京都市コールセンターの関係者:『NTM(日本トータルテレマーケティング)』は、やってるなって思ってましたし、まあ、この業界はやっぱりそういうところでお金をもうけているんだろうなという風に思うので。

こう語るのは、京都市が新型コロナのワクチン接種のために用意したコールセンターの関係者。

京都市のコールセンターでは、業務を請け負っていた「日本トータルテレマーケティング」の元社員・東 幹雄容疑者(47)と、三浦俊介容疑者(42)が逮捕されている。
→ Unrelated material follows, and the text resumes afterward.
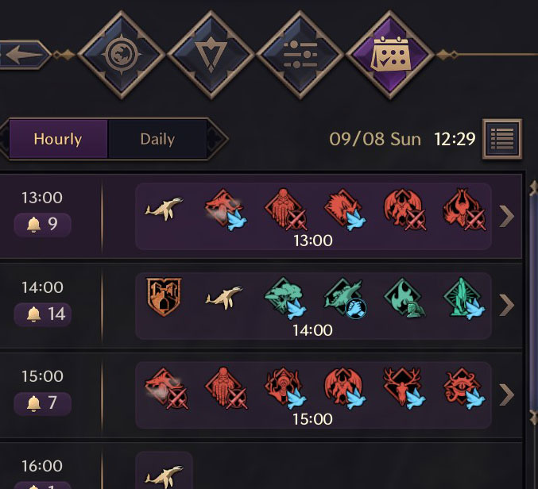This screenshot has height=489, width=538.
Task: Toggle the 15:00 bell notification showing 7
Action: [x=43, y=403]
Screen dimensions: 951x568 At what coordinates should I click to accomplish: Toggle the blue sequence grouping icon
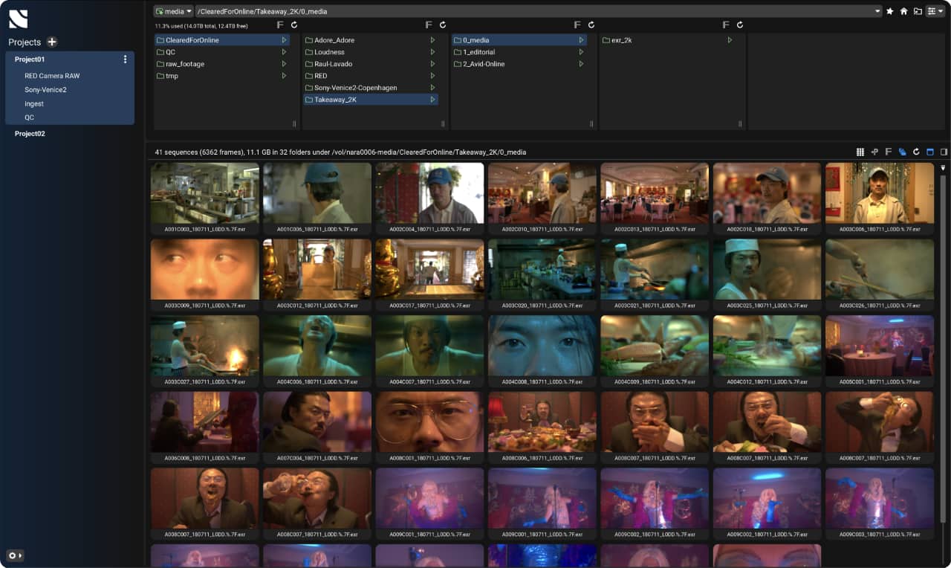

2人は2023年、業務に携わった人数を水増しし、京都市からおよそ2700万円をだましとった疑いがもたれている。責任者だった東容疑者は容疑を否認する一方、三浦容疑者は「東容疑者に指示された」と容疑を認めているということだ。

コロナ禍に乗じて起きた不正。

京都市コールセンターの関係者:コールセンターって見えないところでやってるじゃないですか。向こうの言い値で、『これくらいの人がいないと回りませんよ』と言われたら、『じゃあ出しますね』で終わっちゃう。

総額およそ9億円にも上る過大請求は、なぜ起きたのか。

■約2年間で9億円近くの“過大請求”

京都市をはじめ、全国22の自治体から、新型コロナワクチン接種に関するコールセンター運営などの業務を請け負っていた「日本トータルテレマーケティング」、通称「NTM」。

しかし、京都市から業務委託料を“過大請求”していたことが発覚した。

日本トータルテレマーケティング 森 真吾社長:誠に申し訳ございませんでした。

今年3月に外部の調査委員会が認定した過大請求は、コールセンターを開設した2021年2月から2023年3月まで、総額およそ8億9400万円に上る。

京都市の刑事告訴を受け、警察が捜査。過大請求のうち、2022年9月分について、勤務実態がない80人分の人件費2700万円をだましとった詐欺の疑いで、元社員2人が逮捕された。

京都市コールセンターの当時の関係者が語るその実態とは?

京都市コールセンターの関係者:僕自身は、京都市にはタイムシートはこの倉庫にあるから、出せって言えば出さざるを得ないという話までしているんですけど。

過大請求が指摘された際、「NTM」が京都市に提出した勤務表がある。手書きで勤務開始時間が8時50分と書き込まれているが…。

京都市コールセンターの関係者:京都センターは8時15分から稼働だったので、8時50分というスタートの時間が一つもないんですよ。『8時50分』っていうそもそもの数字があり得ない。

一体、どういうことなのか。

「NTM」が京都市と同じくコールセンター業務を委託されていた兵庫県伊丹市に提出した勤務表と比較してみると…筆跡や勤務時間が酷似。

伊丹市のコールセンターで働いた人の勤務表を京都市にも提出し、稼働人数を水増ししていたとみられる。

■「つけこむ隙がある」コールセンター運営

さらに…。

京都市コールセンターの関係者:私が思っている金額よりも大体6800万円くらいは上乗せされていたので、おかしいなと思っていたというところですかね。

コールセンターで働く従業員について、「NTM」が京都市と結んだ契約は、従業員が働いた時間分を市に請求する契約だった。

しかし「NTM」は、従業員がいないにもかかわらず、想定されていた勤務時間分をそのまま請求し、過大に請求した総額は9億円近くにまで膨らんでいた。

これについて調査委員会は、「NTM」が「想定の勤務時間分」を契約すると誤解した「ミス」だったと結論づけた。

しかし、関係者は「ミスなんかではない」と指摘する。

京都市コールセンターの関係者:京都市の職員が視察に来た時に、その時に席数が足りてなくて、『足りてないですよね』という指摘を1回しているんです。それでも『今、休憩中です』とか言って、(職員は)帰っていったんですけど。僕は『この件を墓場まで持って行ってくれ』と言われました。

“新型コロナ対応”という緊急事態に乗じて「税金」を不正に得る行為。

「NTM」は過大請求分の大半を返還したということだが、警察は組織的な関与がないかも捜査している。

京都市コールセンターの関係者:コールセンターって、見えないところでやっているじゃないですか。どれくらいの人数を置けばどれくらいの電話の件数を取れるとか、そういうことを具体的にチェックしていないので、向こうの言い値で『これくらいの人がいないと回りませんよ』と言われたら、『じゃあ出しますね』で終わっちゃう。

つけこむ隙があるので、やっぱり(不正を行ったのは)『NTM』だけじゃないかなと思ってはいます。

補助金の審査を厳しくするべきだったのか…。しかし、対応の“スピード感”が求められたコロナ事業。

このような取り組みを行う際は、スピード感と不正抑止の両立が求められる。今回の不正について、詳しい捜査と検証を行い、今後の教訓にしていかなくてはならない。